What if one split second sent your life in two completely different directions? Sliding Doors is a contemporary love story that follows one woman's life beyond that deciding moment - down two different paths.
Helen's (Gwyneth Paltrow) destiny is about to be determined by the sliding doors of a London subway train. If she makes it aboard, her life takes on a new direction. If she is left standing on the platform, she has a whole different future to face.
In a parallel stories, the movie follows Helen's life down both paths: in a tale that is by turns mysterious, romantic, dangerous, comedic - and utterly unpredictable.
We all have but one life to live. Helen gets two...at the same time.
- First-time Brit director/writer Peter Howitt has given us an intriguing romantic comedy in Sliding Doors, a movie that explores the fascinating concept of fate, and how trivial matters in our daily encountering could have far more profound consequences in our lives than we realize. The movie's humor and wit reminded me most of Four Weddings and a Funeral, my favorite romantic comedy of all-time. Incidentially, John Hannah, who also appeared in Four Weddings, plays the love interest of Gwyneth Paltrow. They have a wonderful screen presence together, with a solid supporting cast to boost. The script is effective in juggling the two paths of Helen's life, keeping me caring and guessing till the very end.
As with most of Paramount releases, the DVD is sorely lacking in feature. Given that there is no extra, I would prefer that the disc would automatically play when inserted. The default soundtrack of the movie is Pro-Logic, so if you have a Dolby Digital setup, you would need to make that selection on the menu each time. The soundtrack options could not be selected during the movie. With that aside, I am quite pleased with the transfer. The picture is perfectly matted at approximately 1.85:1. 16x9 enhancement is not available to widescreen set owners, and while I detest pan and scan format, the movie would be suitable for those that prefer the format and should be made available on the unused side. Images are generally sharp, but prone to graininess at times, mostly on static backgrounds. Also exhibiting are minor jaggedness on edges and dirt particles on the print. Colors, however, are striking, with memorable scenes of neon displays inside the small diner and the picturesque Hammersmith Bridge at night against the twinkling skyline backdrop. Fleshtones are natural throughout.

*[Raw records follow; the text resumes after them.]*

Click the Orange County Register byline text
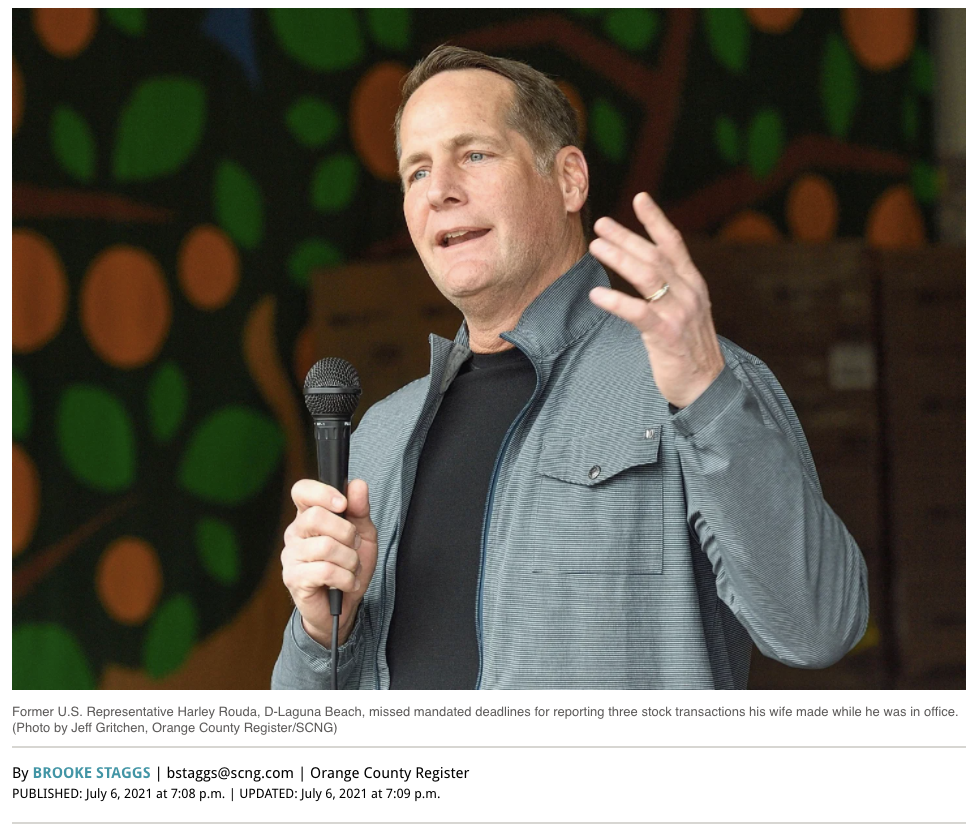Viewport: 978px width, 830px height. (389, 773)
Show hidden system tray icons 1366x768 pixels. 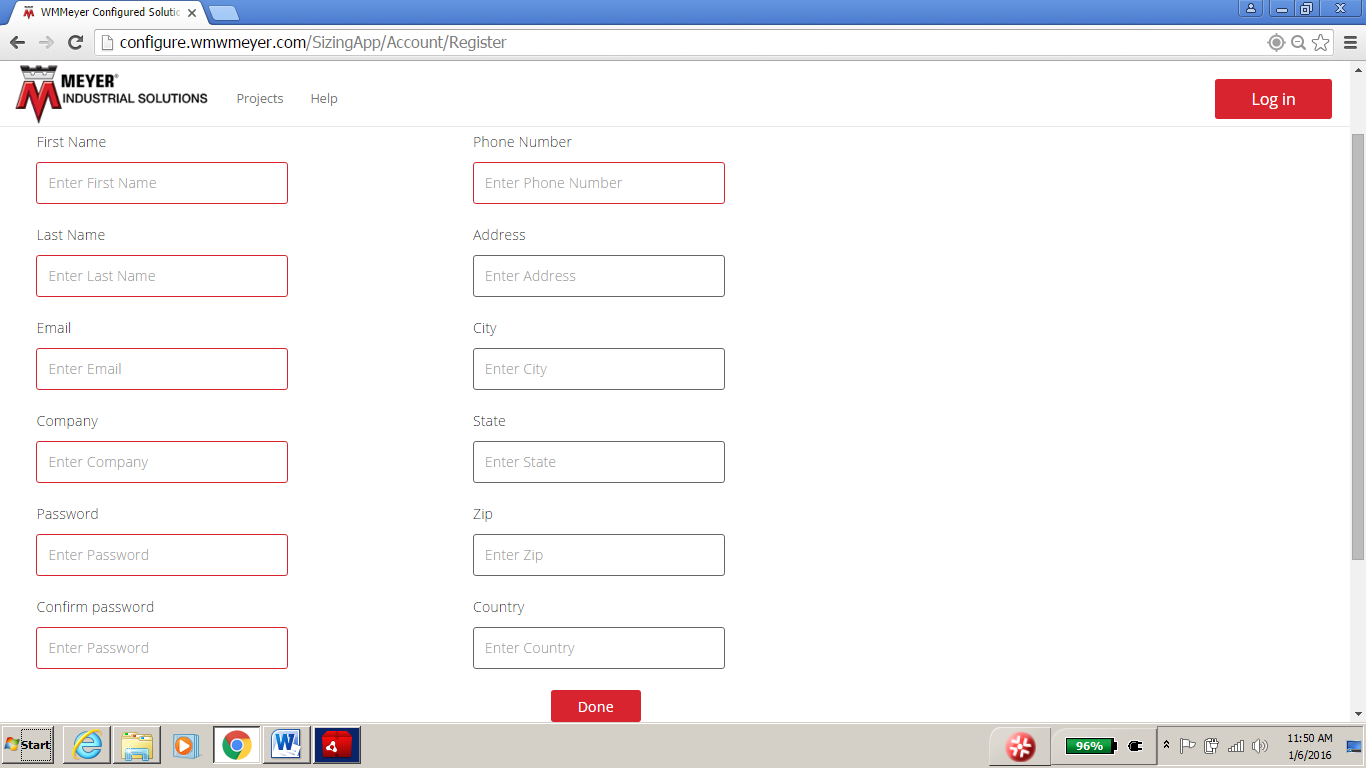[x=1166, y=745]
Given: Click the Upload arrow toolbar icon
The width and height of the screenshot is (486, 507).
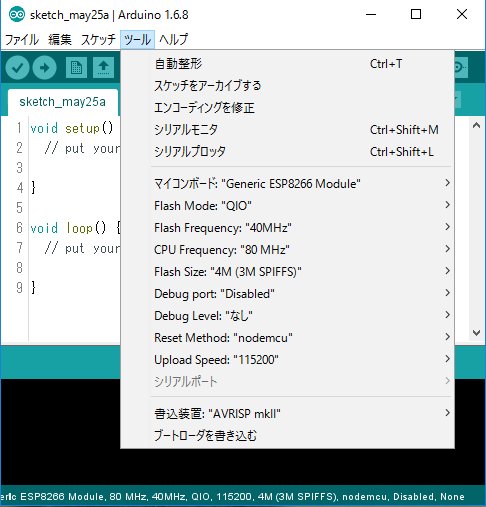Looking at the screenshot, I should tap(44, 68).
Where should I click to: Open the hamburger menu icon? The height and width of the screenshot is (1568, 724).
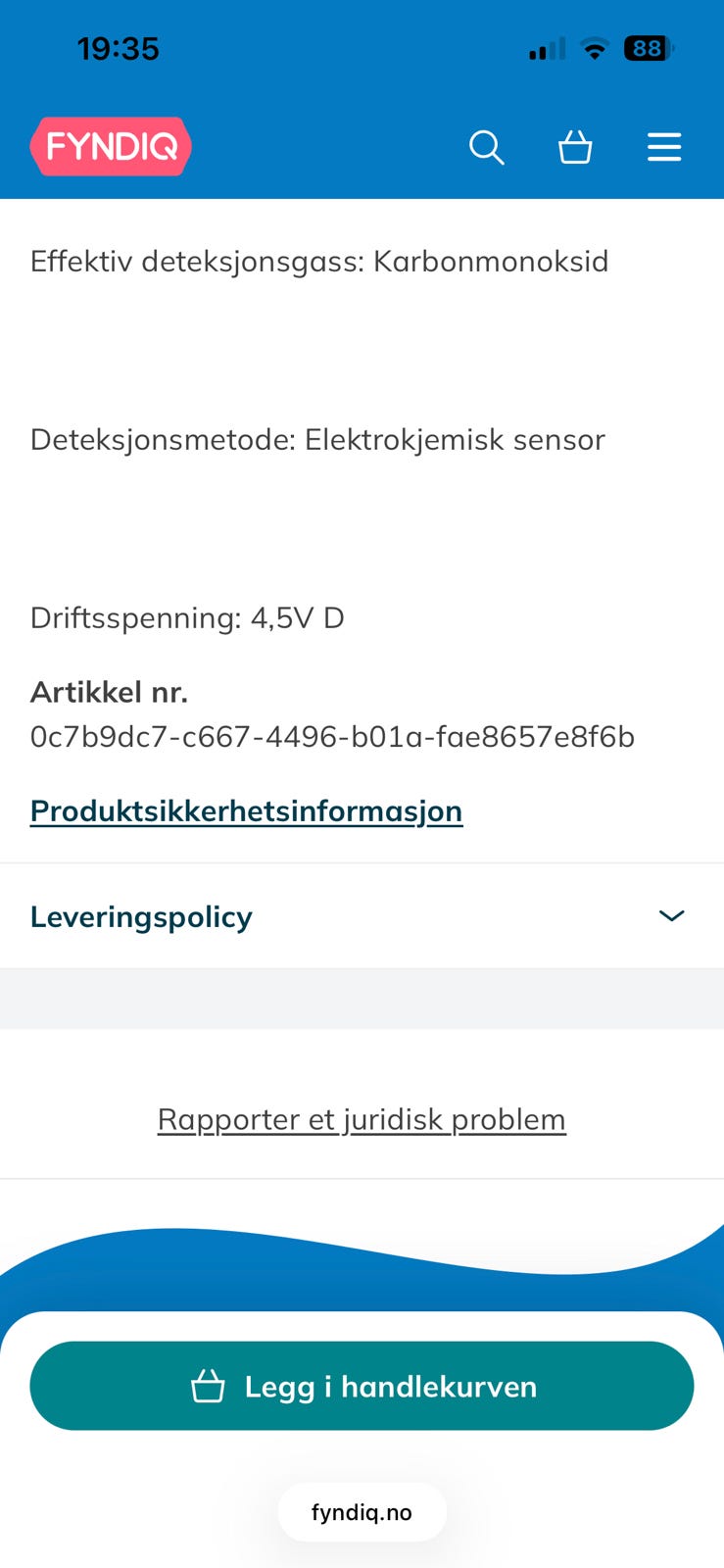664,147
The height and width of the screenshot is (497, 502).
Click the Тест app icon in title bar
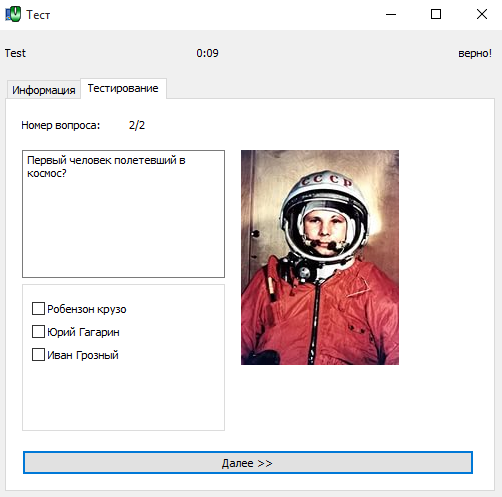point(13,14)
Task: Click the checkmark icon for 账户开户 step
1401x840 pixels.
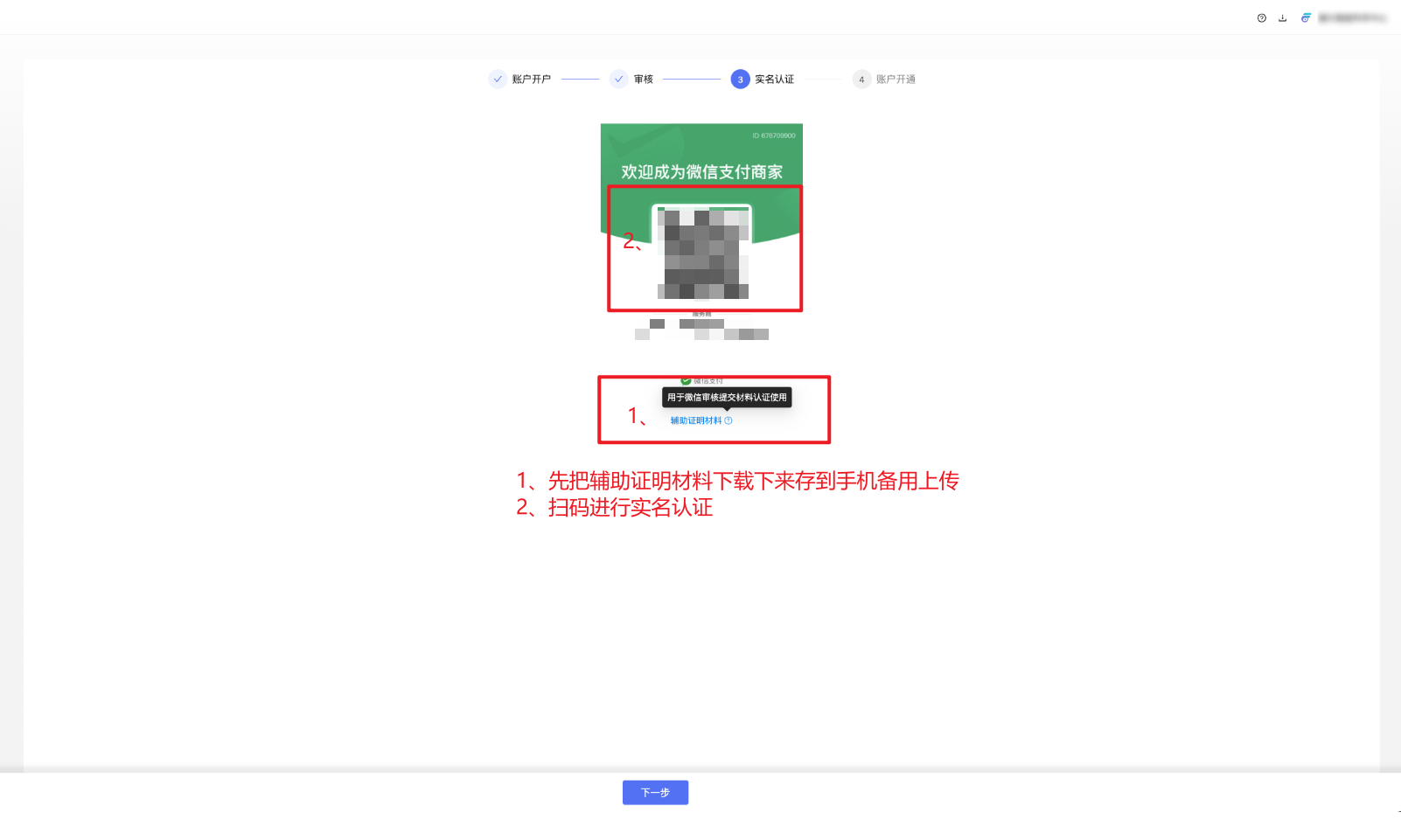Action: pyautogui.click(x=498, y=80)

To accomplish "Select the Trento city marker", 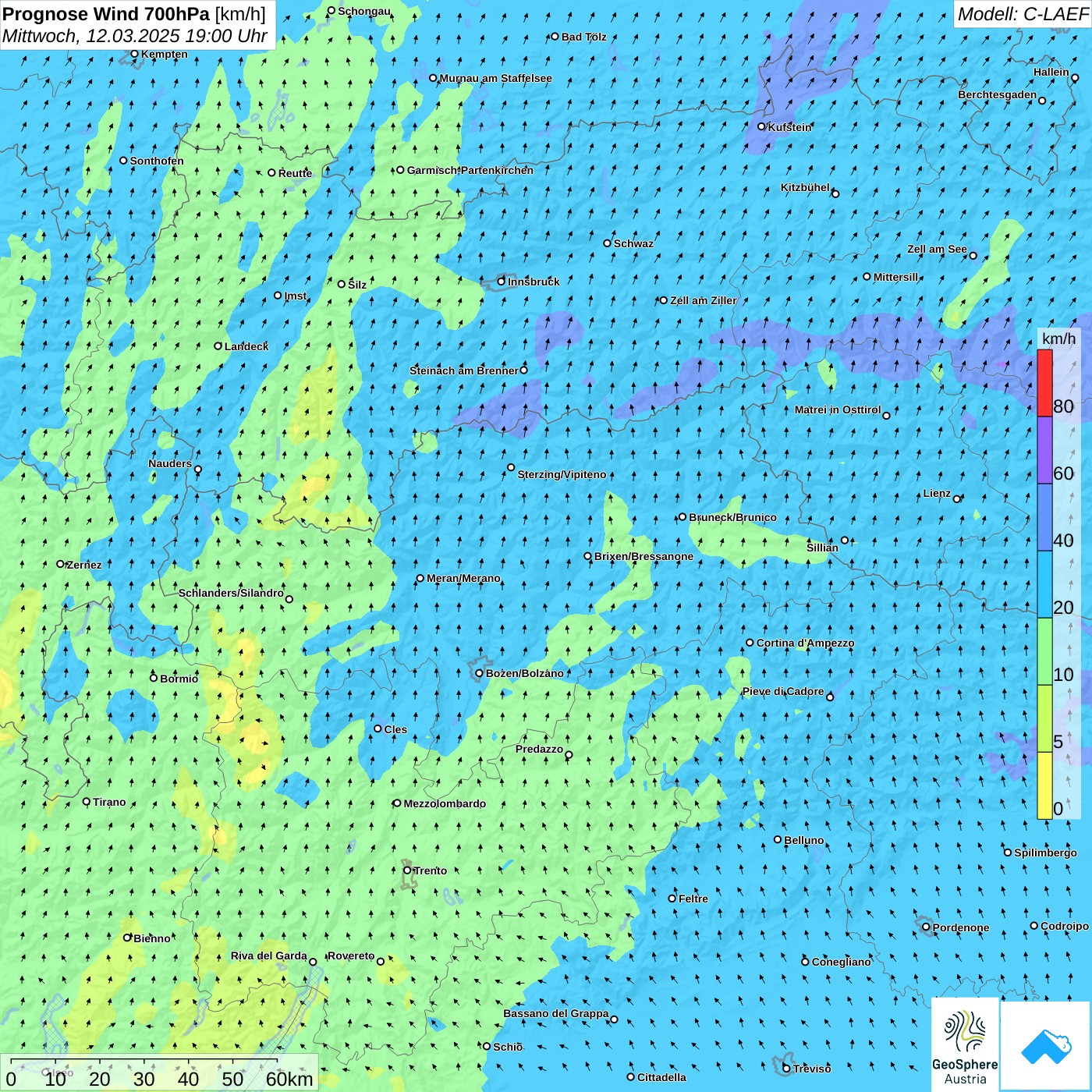I will coord(407,870).
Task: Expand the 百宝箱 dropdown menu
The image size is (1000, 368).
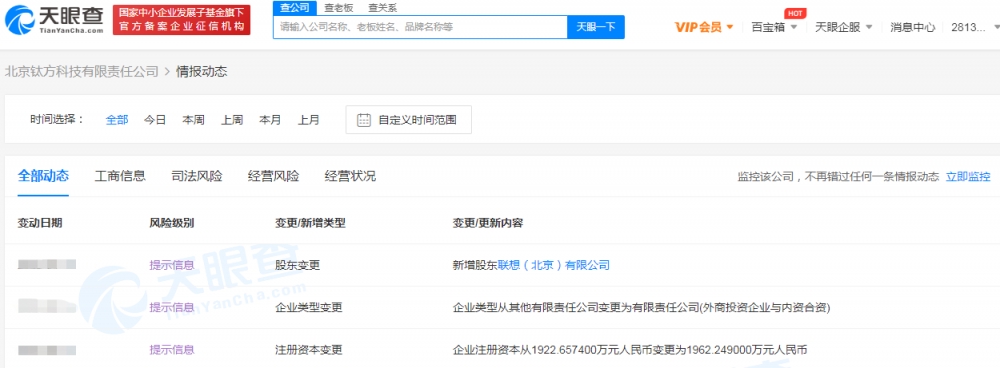Action: click(x=774, y=27)
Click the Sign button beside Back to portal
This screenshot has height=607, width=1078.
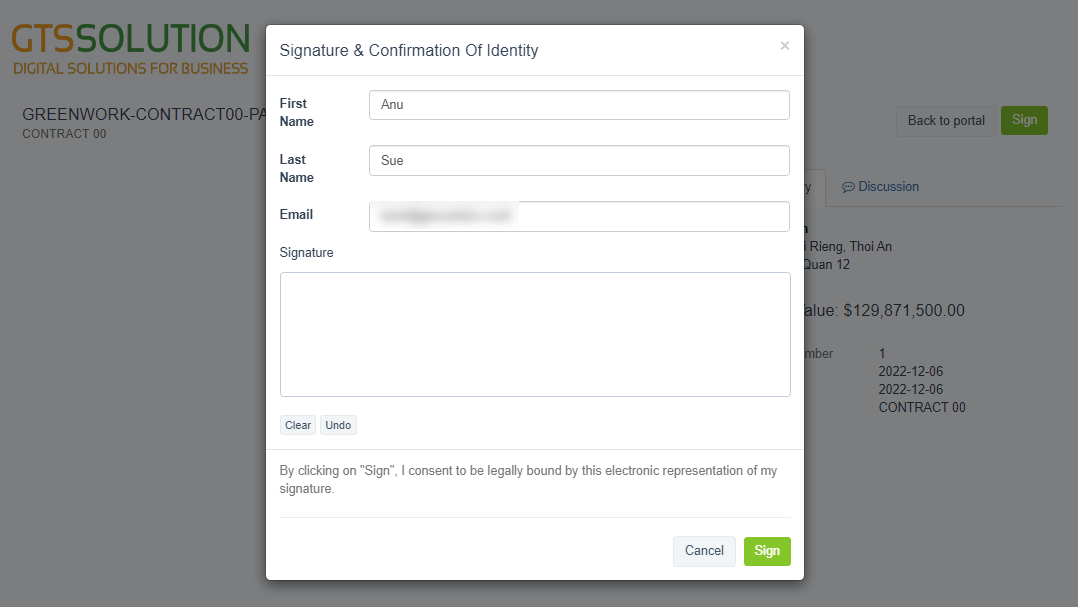tap(1024, 120)
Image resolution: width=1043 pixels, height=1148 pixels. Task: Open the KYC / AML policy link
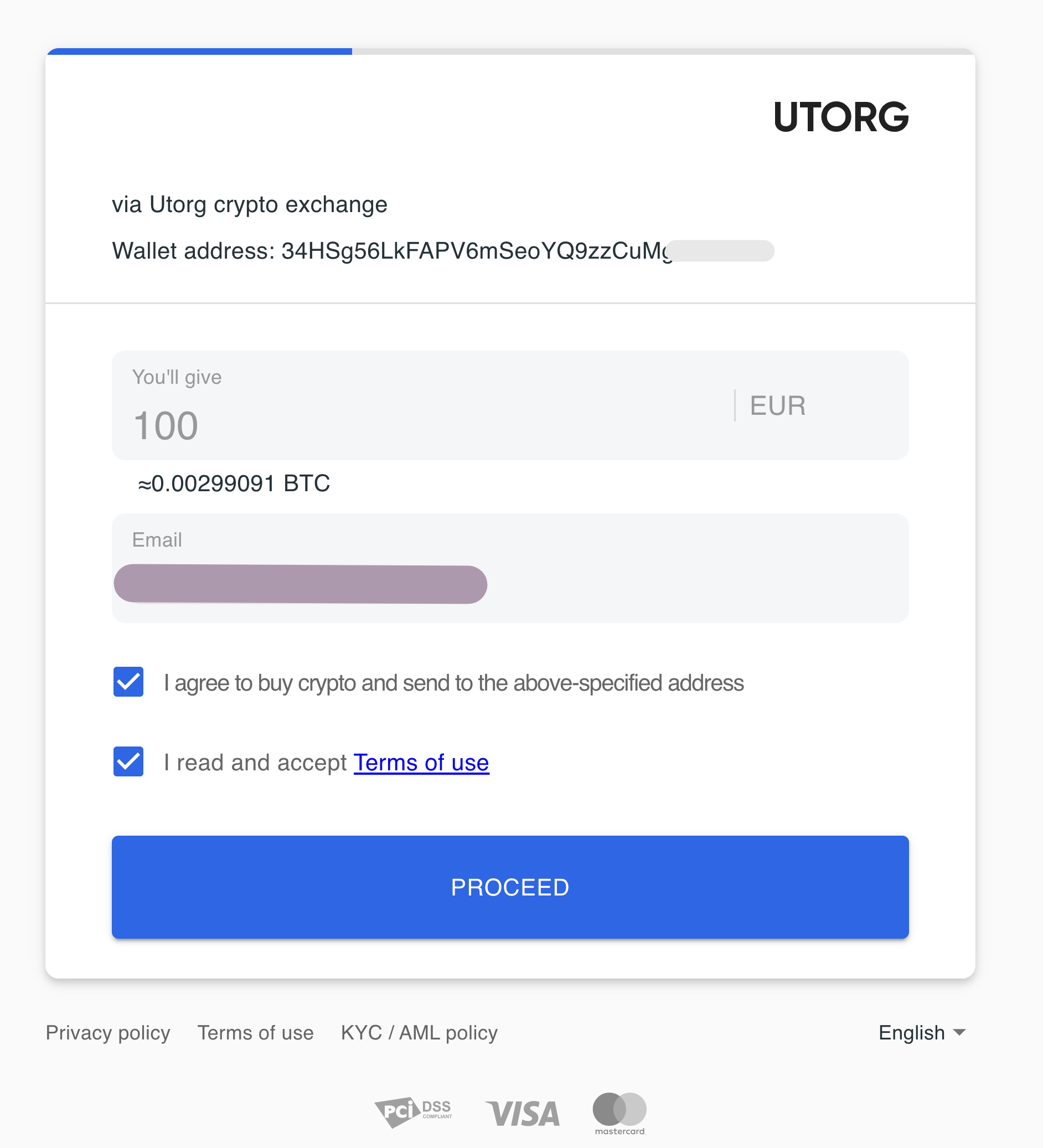coord(419,1032)
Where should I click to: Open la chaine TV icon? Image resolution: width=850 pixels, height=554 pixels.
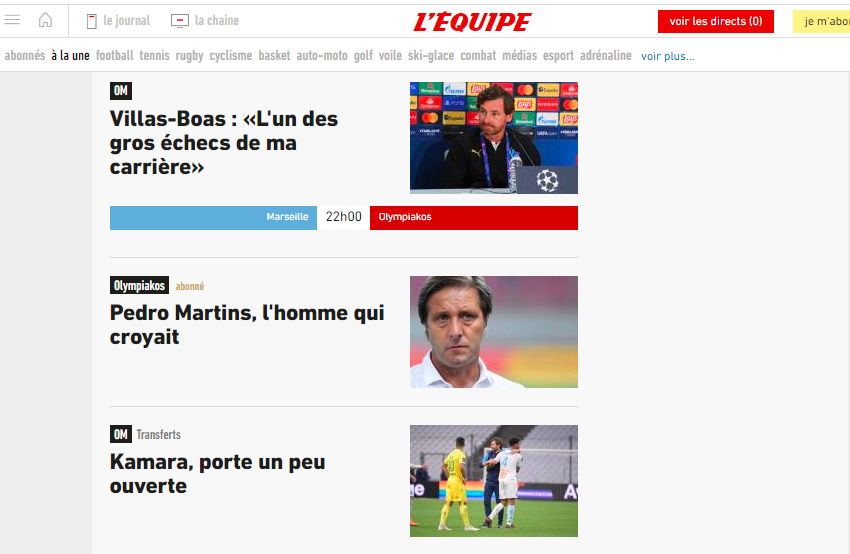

The Dolby Digital soundtrack has a good use for the front channels, but little else for the surrounds. Occassionally, there are realistic effects of pouring rain and crowd noise, which are the extended mix for the surrounds. The movie does have a delightful collection of songs from British bands that lend nicely to the setting. As for the dialogue, I believe that I read once somewhere that the movie was dubbed on some prints with a friendlier accent for the American audiences. Thankfully, this is not the dubbed version, but for the untrained ears, the British accent could be difficult to understand, with Paltrow sporting a perfect native accent. In which case, you can always turn on the subtitles.
Sliding Doors is a deeply satisfying movie that kept me laughing and pondering at the same time. Despite the lack of feature, this DVD is highly recommended.